• _Text section_:
........

Would mainly have been referring to "for profit" companies with directors on salary / expenses. Understand position on voluntary especially those with charitable or sporting exemptions as there isn't a C.T. issue anyway.

She was quite forceful in her belief that expenses would only be CT allowable if the director was on the payroll. However I've failed to find any specific exclusion and wonder if its something buried deep in an inspector manual somewhere but not specifically excluded in legislation. Perhaps more digging required !


----------



## ubiquitous (17 Jul 2007)

Graham_07 said:


> (I) wonder if its something buried deep in an inspector manual somewhere but not specifically excluded in legislation.



Me also. 

...or maybe in her imagination? You never know.... 

Best of luck with it anyhow.


----------



## Graham_07 (17 Jul 2007)

ubiquitous said:


> Me also.
> 
> ...or maybe in her imagination? You never know....
> 
> Best of luck with it anyhow.


 

Revenue auditors with imagination.now theres a novel thought


----------



## contemporary (17 Jul 2007)

what about setting up a new company taking the business with you and leaving the current company and letting the company become dormant?


----------



## Carols (19 Jul 2007)

Thanks for all the advice guys.  I didnt know I could set up a new company without his consent.  I know its me that is growing the business but would he not be able to take a case agaisnt me if I did this, i.e. pull business away from the current company into a new company.  Also if leases are offered to be renewed and his name is on current lease with me - does he not have to be offered the next set of 4 years and 9 months as well or is that totally up to me at that point?  Sorry about all these questions, you must all think I have no business sense, but I am more hands on day to day, than used to dealing wth all the legal stuff.

........

• _Items_:
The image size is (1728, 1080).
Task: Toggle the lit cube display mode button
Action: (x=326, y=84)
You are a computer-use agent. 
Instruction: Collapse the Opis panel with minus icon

........

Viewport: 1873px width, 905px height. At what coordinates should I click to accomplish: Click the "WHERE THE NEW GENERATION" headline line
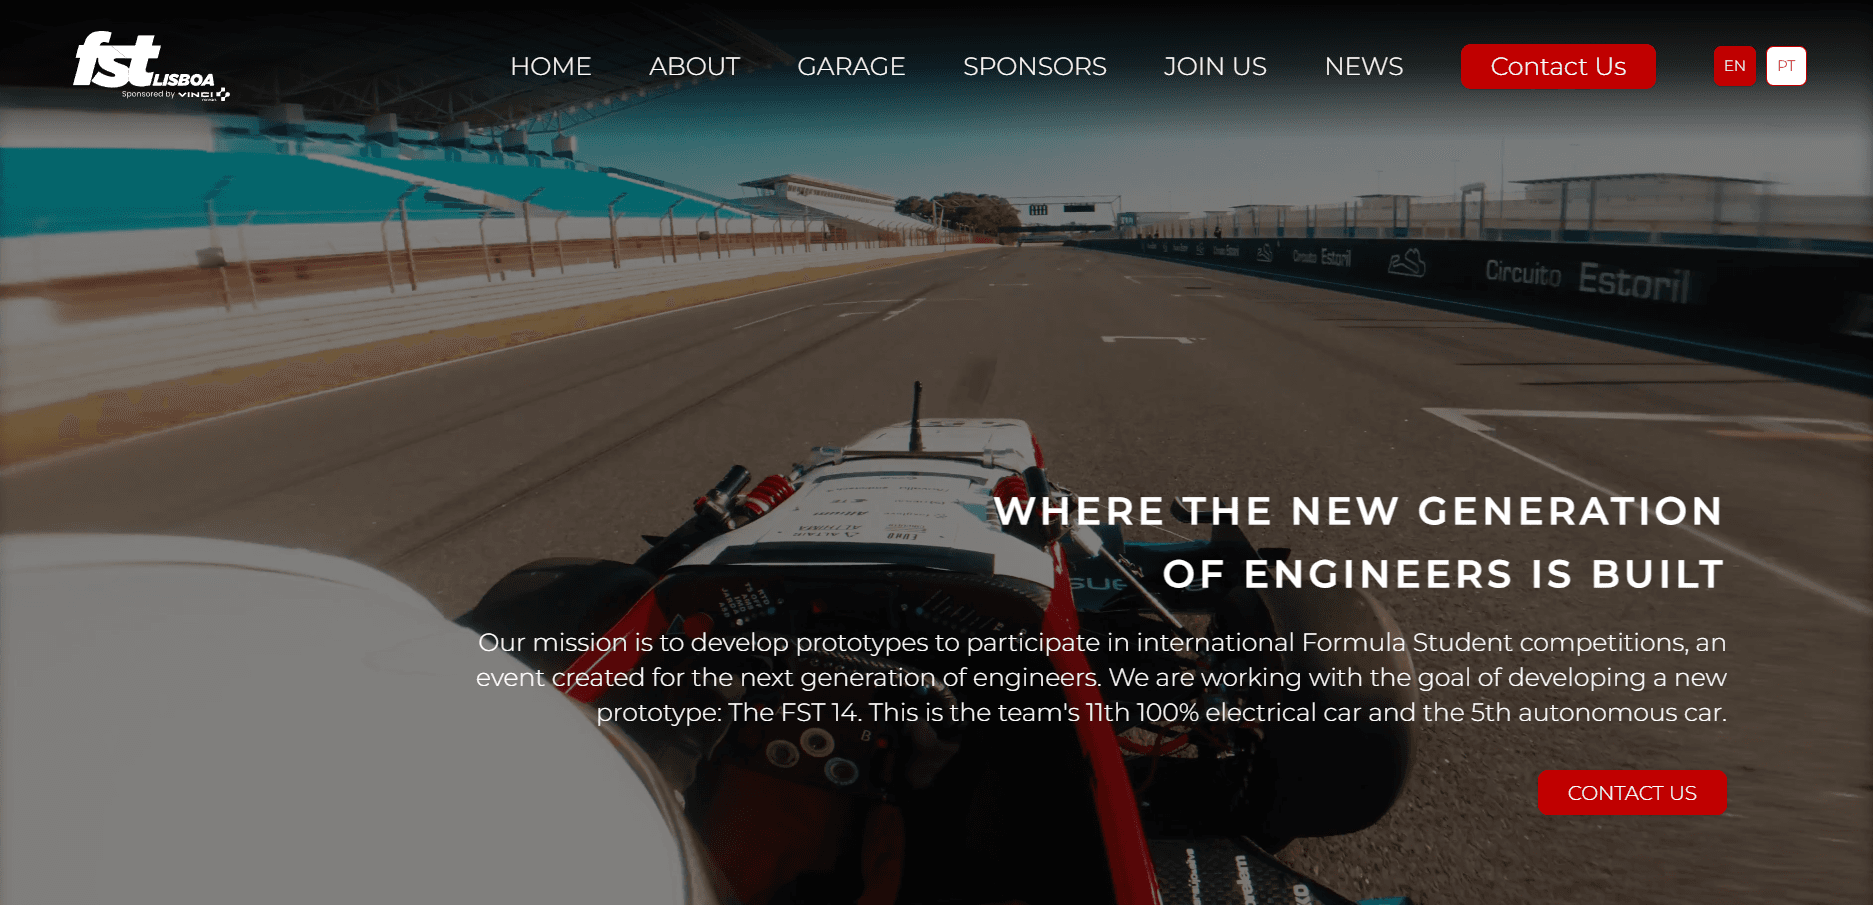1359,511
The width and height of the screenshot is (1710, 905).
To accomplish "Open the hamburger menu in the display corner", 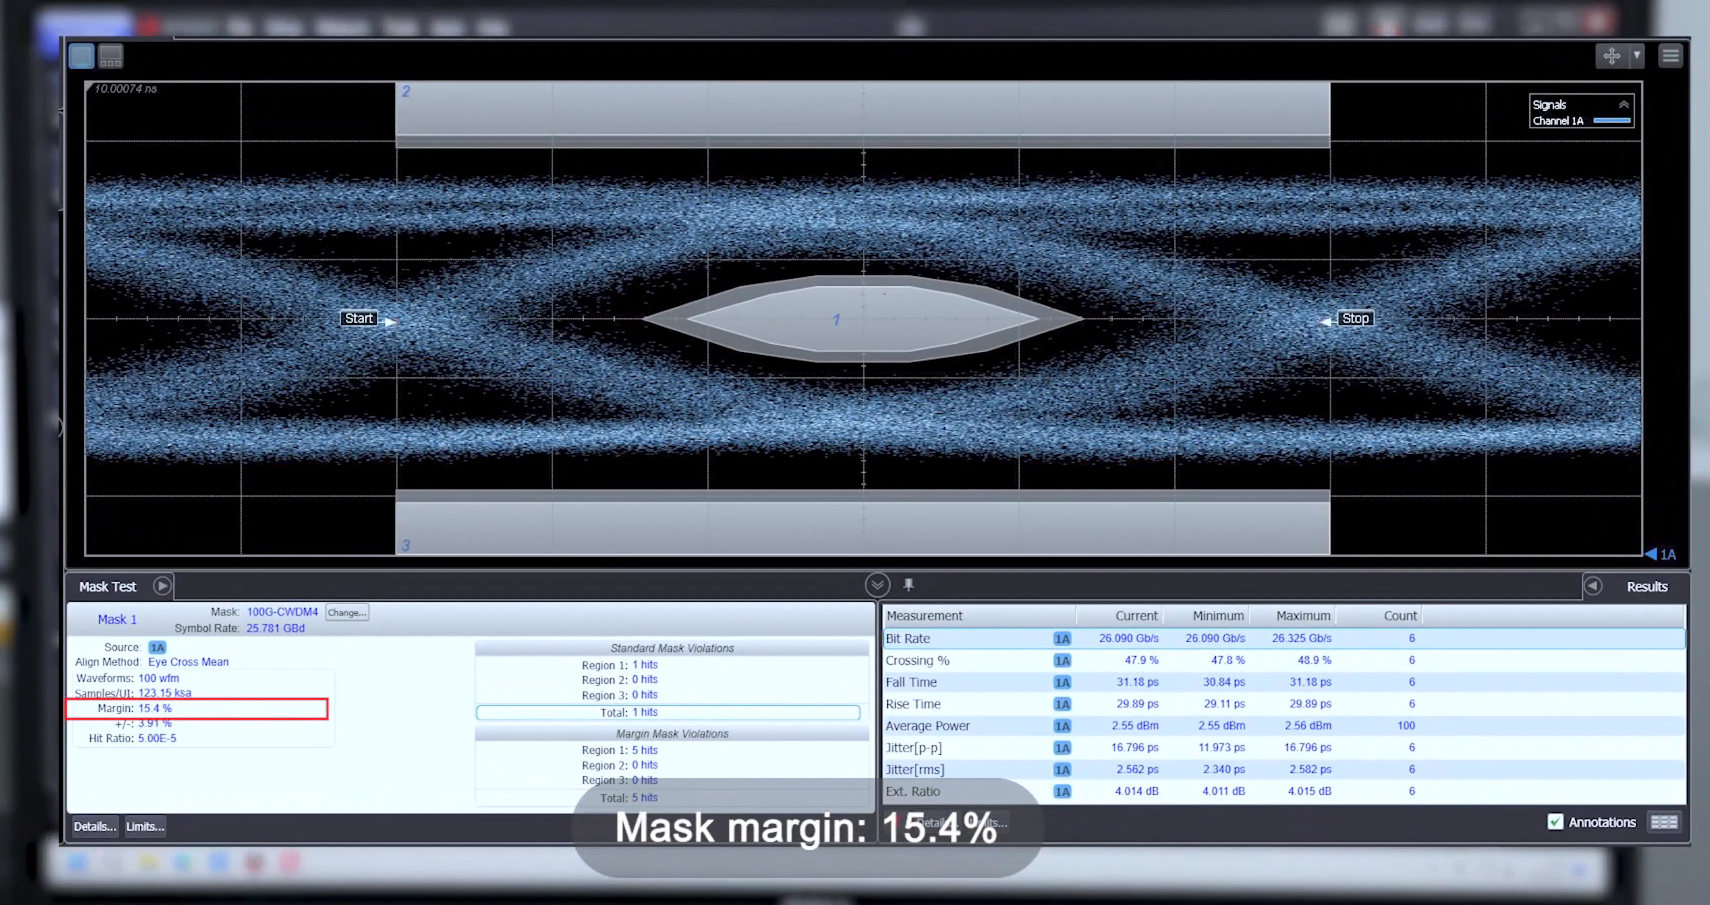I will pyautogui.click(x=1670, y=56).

........

• _What is expected_:
Copy the forum thread again, starting with "Would mainly have" and going on through "C.T. issue anyway.", but switch "directors" to "officers".

• _Task output_:
Would mainly have been referring to "for profit" companies with officers on salary / expenses. Understand position on voluntary especially those with charitable or sporting exemptions as there isn't a C.T. issue anyway.